## WHAT IS NEEDED
Set down each record exactly as written.

Stored items
BEGIN

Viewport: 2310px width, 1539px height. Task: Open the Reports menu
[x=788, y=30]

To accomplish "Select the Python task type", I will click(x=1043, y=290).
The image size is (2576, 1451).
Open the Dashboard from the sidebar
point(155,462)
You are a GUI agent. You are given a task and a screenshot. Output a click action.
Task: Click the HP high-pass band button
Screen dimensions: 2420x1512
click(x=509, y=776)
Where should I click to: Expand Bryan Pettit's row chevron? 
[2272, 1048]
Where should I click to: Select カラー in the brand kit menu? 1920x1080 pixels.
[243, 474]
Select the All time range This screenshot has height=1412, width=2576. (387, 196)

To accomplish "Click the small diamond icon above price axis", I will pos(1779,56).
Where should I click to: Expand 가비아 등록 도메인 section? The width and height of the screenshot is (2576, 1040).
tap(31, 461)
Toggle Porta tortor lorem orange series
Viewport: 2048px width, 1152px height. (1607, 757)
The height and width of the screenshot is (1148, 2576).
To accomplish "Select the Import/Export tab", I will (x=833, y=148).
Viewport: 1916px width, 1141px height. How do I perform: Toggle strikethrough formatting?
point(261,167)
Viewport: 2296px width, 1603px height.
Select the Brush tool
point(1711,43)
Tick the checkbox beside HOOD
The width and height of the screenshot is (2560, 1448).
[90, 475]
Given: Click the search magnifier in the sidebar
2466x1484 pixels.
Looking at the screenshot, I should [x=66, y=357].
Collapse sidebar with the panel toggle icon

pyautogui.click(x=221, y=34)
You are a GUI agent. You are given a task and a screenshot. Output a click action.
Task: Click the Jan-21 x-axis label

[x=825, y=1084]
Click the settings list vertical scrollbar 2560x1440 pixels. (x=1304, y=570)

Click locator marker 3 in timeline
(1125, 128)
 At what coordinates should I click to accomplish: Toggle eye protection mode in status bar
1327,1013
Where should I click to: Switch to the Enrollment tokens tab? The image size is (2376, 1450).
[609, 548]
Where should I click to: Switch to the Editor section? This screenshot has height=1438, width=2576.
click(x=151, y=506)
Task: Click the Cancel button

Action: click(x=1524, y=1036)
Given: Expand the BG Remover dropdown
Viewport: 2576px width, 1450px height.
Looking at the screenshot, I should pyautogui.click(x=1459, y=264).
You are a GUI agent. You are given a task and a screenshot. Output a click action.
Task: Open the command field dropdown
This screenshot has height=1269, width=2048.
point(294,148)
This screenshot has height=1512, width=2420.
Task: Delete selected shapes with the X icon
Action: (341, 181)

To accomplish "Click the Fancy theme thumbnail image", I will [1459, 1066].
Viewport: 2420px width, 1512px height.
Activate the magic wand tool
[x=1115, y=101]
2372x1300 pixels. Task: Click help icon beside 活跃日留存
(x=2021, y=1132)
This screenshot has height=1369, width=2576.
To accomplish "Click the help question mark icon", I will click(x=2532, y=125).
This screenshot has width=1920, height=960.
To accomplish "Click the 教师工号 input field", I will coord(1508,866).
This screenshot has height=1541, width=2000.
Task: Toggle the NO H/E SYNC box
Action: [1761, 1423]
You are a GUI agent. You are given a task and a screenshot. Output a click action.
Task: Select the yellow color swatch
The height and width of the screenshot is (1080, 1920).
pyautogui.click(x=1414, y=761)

END

## OUTPUT FOR THIS EXERCISE
Viewport: 2310px width, 1539px height. Task: Open the Reports menu
[x=788, y=30]

To accomplish "Select the Python task type", I will click(x=1043, y=290).
The image size is (2576, 1451).
Open the Dashboard from the sidebar
point(155,462)
You are a GUI agent. You are given a task and a screenshot. Output a click action.
Task: Click the HP high-pass band button
Screen dimensions: 2420x1512
click(x=509, y=776)
Where should I click to: Expand Bryan Pettit's row chevron? 
[2272, 1048]
Where should I click to: Select カラー in the brand kit menu? 1920x1080 pixels.
[243, 474]
Select the All time range This screenshot has height=1412, width=2576. (387, 196)

To accomplish "Click the small diamond icon above price axis", I will pos(1779,56).
Where should I click to: Expand 가비아 등록 도메인 section? The width and height of the screenshot is (2576, 1040).
tap(31, 461)
Toggle Porta tortor lorem orange series
Viewport: 2048px width, 1152px height. (1607, 757)
The height and width of the screenshot is (1148, 2576).
To accomplish "Select the Import/Export tab", I will (x=833, y=148).
Viewport: 1916px width, 1141px height. How do I perform: Toggle strikethrough formatting?
point(261,167)
Viewport: 2296px width, 1603px height.
Select the Brush tool
point(1711,43)
Tick the checkbox beside HOOD
The width and height of the screenshot is (2560, 1448).
[90, 475]
Given: Click the search magnifier in the sidebar
2466x1484 pixels.
Looking at the screenshot, I should [x=66, y=357].
Collapse sidebar with the panel toggle icon

pyautogui.click(x=221, y=34)
You are a GUI agent. You are given a task and a screenshot. Output a click action.
Task: Click the Jan-21 x-axis label

[x=825, y=1084]
Click the settings list vertical scrollbar 2560x1440 pixels. (x=1304, y=570)

Click locator marker 3 in timeline
(1125, 128)
 At what coordinates should I click to accomplish: Toggle eye protection mode in status bar
1327,1013
Where should I click to: Switch to the Enrollment tokens tab? The image size is (2376, 1450).
[609, 548]
Where should I click to: Switch to the Editor section? This screenshot has height=1438, width=2576.
click(x=151, y=506)
Task: Click the Cancel button

Action: click(x=1524, y=1036)
Given: Expand the BG Remover dropdown
Viewport: 2576px width, 1450px height.
Looking at the screenshot, I should pyautogui.click(x=1459, y=264).
You are a GUI agent. You are given a task and a screenshot. Output a click action.
Task: Open the command field dropdown
This screenshot has height=1269, width=2048.
point(294,148)
This screenshot has height=1512, width=2420.
Task: Delete selected shapes with the X icon
Action: (341, 181)

To accomplish "Click the Fancy theme thumbnail image", I will [1459, 1066].
Viewport: 2420px width, 1512px height.
Activate the magic wand tool
[x=1115, y=101]
2372x1300 pixels. Task: Click help icon beside 活跃日留存
(x=2021, y=1132)
This screenshot has height=1369, width=2576.
To accomplish "Click the help question mark icon", I will click(x=2532, y=125).
This screenshot has width=1920, height=960.
To accomplish "Click the 教师工号 input field", I will coord(1508,866).
This screenshot has height=1541, width=2000.
Task: Toggle the NO H/E SYNC box
Action: [1761, 1423]
You are a GUI agent. You are given a task and a screenshot. Output a click action.
Task: Select the yellow color swatch
The height and width of the screenshot is (1080, 1920).
pyautogui.click(x=1414, y=761)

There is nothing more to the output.